Records
──────────
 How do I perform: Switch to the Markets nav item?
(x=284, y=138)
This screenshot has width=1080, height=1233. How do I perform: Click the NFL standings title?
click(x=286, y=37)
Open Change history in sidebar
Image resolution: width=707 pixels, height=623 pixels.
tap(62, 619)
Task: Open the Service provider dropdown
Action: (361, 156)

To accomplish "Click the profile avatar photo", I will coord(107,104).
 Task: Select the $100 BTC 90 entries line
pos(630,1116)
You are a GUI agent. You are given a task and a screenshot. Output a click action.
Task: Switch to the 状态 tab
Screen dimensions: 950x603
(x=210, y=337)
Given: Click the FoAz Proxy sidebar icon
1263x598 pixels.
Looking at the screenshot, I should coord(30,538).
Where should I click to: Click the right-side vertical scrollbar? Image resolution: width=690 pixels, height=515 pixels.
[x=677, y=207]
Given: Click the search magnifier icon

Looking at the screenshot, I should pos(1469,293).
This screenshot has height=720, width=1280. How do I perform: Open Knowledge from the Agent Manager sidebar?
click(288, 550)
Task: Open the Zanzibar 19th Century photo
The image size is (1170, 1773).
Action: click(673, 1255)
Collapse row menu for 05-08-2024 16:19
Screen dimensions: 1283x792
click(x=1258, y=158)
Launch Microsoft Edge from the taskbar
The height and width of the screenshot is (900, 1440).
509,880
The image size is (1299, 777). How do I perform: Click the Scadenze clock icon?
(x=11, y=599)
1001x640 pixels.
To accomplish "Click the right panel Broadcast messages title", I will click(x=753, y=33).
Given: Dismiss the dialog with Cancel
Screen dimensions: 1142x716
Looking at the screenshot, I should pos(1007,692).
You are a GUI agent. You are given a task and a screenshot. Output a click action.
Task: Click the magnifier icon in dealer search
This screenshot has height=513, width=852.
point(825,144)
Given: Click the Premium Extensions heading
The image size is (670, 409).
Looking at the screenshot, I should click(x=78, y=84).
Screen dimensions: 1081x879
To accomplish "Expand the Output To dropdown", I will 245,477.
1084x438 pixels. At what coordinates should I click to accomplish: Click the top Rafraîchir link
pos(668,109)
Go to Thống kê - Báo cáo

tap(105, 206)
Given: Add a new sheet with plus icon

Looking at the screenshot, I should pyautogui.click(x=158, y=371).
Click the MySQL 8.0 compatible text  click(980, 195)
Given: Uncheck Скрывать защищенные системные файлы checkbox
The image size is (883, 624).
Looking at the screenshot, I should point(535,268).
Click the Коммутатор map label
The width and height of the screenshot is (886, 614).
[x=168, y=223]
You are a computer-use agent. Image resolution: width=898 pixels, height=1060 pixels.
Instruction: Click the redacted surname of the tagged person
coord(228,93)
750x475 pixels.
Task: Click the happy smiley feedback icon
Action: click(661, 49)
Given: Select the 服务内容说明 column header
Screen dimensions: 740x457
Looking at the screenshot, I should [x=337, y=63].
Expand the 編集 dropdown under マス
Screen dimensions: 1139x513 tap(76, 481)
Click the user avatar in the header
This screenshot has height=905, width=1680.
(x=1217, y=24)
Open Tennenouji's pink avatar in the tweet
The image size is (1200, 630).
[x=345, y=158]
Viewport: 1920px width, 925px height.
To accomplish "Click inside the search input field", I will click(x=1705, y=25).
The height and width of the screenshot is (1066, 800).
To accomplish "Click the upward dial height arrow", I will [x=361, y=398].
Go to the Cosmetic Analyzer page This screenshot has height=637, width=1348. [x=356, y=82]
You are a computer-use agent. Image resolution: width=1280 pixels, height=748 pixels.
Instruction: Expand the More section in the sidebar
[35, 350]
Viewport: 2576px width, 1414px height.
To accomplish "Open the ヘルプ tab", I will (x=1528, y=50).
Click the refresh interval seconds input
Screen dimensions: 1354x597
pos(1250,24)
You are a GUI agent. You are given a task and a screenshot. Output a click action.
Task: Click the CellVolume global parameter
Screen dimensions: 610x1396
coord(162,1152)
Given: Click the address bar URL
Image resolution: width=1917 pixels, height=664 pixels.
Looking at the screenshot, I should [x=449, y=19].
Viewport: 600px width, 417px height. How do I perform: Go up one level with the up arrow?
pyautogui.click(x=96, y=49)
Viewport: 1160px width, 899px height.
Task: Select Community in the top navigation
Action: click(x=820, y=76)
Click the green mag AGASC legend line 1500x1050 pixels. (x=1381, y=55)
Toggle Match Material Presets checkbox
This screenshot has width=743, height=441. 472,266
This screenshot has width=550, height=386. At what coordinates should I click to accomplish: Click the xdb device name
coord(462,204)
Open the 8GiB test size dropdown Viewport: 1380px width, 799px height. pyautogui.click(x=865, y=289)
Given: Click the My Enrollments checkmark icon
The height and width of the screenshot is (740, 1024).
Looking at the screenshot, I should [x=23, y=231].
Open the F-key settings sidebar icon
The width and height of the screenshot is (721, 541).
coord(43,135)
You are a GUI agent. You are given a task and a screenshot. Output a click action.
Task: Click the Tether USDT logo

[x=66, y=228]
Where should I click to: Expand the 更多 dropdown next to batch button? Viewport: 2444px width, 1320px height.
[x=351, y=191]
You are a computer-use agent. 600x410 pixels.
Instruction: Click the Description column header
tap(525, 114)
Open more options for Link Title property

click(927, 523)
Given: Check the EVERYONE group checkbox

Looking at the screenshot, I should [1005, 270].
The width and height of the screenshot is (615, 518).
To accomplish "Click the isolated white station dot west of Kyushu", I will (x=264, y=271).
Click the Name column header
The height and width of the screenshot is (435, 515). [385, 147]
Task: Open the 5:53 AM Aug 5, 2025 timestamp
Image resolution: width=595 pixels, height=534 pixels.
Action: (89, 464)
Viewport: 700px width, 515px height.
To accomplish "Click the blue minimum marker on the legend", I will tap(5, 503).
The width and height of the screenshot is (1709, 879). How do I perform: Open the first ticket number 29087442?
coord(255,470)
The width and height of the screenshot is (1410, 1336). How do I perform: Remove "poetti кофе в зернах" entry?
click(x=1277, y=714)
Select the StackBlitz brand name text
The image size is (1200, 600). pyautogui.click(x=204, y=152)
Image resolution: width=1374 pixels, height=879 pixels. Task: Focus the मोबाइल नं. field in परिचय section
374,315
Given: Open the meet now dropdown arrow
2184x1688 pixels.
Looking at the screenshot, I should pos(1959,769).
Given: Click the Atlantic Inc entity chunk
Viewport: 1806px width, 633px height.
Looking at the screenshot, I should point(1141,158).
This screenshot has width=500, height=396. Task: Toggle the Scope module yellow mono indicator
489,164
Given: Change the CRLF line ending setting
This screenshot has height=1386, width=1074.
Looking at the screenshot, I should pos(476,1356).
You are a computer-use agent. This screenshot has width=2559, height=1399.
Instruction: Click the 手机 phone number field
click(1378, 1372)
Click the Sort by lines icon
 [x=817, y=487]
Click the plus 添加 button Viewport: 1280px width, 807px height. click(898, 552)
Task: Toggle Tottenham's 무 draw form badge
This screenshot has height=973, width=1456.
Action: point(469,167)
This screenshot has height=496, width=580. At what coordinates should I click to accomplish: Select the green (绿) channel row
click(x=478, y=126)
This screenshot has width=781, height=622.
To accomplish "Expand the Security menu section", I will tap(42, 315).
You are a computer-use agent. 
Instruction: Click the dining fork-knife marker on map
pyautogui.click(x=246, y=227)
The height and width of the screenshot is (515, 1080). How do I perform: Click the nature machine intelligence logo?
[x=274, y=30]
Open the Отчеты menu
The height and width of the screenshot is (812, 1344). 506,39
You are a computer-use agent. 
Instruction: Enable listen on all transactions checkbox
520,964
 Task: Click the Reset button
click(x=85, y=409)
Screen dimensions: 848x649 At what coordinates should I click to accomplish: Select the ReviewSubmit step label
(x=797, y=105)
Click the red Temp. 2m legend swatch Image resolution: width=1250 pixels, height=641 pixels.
──────────
▸ **WHAT THIS TASK INVOLVES**: Return, word for word, the lines of the records from the line with "Click the user avatar in the header" up to and including the line with "coord(162,1152)".

▸ **THE RESPONSE**:
Click the user avatar in the header
This screenshot has height=905, width=1680.
(x=1217, y=24)
Open Tennenouji's pink avatar in the tweet
The image size is (1200, 630).
[x=345, y=158]
Viewport: 1920px width, 925px height.
To accomplish "Click inside the search input field", I will click(x=1705, y=25).
The height and width of the screenshot is (1066, 800).
To accomplish "Click the upward dial height arrow", I will [x=361, y=398].
Go to the Cosmetic Analyzer page This screenshot has height=637, width=1348. [x=356, y=82]
You are a computer-use agent. Image resolution: width=1280 pixels, height=748 pixels.
Instruction: Expand the More section in the sidebar
[35, 350]
Viewport: 2576px width, 1414px height.
To accomplish "Open the ヘルプ tab", I will (x=1528, y=50).
Click the refresh interval seconds input
Screen dimensions: 1354x597
pos(1250,24)
You are a GUI agent. You are given a task and a screenshot. Output a click action.
Task: Click the CellVolume global parameter
Screen dimensions: 610x1396
coord(162,1152)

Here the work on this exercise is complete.